(Records excerpted from a collection)
*** Begin section ***

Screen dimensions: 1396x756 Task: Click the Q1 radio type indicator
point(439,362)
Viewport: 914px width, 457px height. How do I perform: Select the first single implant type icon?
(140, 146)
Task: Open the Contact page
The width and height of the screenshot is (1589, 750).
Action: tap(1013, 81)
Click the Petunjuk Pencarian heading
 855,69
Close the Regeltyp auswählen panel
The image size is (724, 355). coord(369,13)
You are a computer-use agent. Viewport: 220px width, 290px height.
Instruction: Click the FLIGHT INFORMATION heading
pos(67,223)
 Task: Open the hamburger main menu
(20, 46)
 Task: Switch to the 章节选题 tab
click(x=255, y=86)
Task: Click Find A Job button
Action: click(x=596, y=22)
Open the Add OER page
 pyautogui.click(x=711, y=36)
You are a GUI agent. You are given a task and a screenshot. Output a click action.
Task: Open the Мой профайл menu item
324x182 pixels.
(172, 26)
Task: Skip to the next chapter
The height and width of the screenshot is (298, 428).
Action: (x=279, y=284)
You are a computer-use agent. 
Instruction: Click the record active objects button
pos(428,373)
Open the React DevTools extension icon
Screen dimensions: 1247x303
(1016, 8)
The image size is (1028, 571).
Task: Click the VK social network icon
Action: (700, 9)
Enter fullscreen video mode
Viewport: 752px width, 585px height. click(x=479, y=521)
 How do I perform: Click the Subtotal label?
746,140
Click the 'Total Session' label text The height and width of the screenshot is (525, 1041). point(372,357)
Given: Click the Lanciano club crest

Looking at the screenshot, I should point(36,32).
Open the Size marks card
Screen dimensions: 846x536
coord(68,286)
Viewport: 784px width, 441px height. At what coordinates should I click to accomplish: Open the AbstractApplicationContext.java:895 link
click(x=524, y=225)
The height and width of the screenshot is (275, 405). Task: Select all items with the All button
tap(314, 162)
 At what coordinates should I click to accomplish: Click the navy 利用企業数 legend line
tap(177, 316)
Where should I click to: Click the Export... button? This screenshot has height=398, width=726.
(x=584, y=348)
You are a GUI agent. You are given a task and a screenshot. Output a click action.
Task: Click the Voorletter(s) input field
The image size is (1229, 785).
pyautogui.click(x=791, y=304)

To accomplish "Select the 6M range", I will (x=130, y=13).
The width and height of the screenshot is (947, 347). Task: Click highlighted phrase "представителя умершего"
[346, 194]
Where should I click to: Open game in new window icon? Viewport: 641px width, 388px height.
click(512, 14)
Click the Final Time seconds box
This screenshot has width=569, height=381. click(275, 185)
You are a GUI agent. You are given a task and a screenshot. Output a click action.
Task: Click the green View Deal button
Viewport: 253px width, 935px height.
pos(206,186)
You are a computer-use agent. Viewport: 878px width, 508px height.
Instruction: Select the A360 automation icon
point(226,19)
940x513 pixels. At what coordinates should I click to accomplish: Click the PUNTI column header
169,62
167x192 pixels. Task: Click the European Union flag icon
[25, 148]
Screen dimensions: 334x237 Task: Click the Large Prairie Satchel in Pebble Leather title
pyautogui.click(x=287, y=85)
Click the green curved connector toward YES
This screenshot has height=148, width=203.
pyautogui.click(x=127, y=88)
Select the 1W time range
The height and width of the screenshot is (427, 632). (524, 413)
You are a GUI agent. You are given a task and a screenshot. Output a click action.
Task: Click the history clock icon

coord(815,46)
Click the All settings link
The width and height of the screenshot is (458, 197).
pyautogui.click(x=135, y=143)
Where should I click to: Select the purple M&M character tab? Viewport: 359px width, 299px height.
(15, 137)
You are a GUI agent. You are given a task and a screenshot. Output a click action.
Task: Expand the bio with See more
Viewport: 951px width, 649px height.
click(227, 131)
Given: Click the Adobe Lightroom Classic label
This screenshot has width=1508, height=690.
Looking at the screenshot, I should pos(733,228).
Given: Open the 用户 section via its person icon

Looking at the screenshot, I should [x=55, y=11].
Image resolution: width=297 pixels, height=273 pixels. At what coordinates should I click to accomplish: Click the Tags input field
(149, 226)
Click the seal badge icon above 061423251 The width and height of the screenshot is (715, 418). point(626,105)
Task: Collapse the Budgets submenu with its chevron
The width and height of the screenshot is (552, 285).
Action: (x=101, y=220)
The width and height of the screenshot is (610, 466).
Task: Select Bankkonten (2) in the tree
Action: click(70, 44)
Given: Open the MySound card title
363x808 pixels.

*** End section ***

Task details - Lines from the top of the data above through the line with "You are a computer-use agent. Viewport: 220px", both ends included: copy them exactly, nothing more.

Your response -
Screen dimensions: 1396x756 Task: Click the Q1 radio type indicator
point(439,362)
Viewport: 914px width, 457px height. How do I perform: Select the first single implant type icon?
(140, 146)
Task: Open the Contact page
The width and height of the screenshot is (1589, 750).
Action: tap(1013, 81)
Click the Petunjuk Pencarian heading
 855,69
Close the Regeltyp auswählen panel
The image size is (724, 355). coord(369,13)
You are a computer-use agent. Viewport: 220px width, 290px height.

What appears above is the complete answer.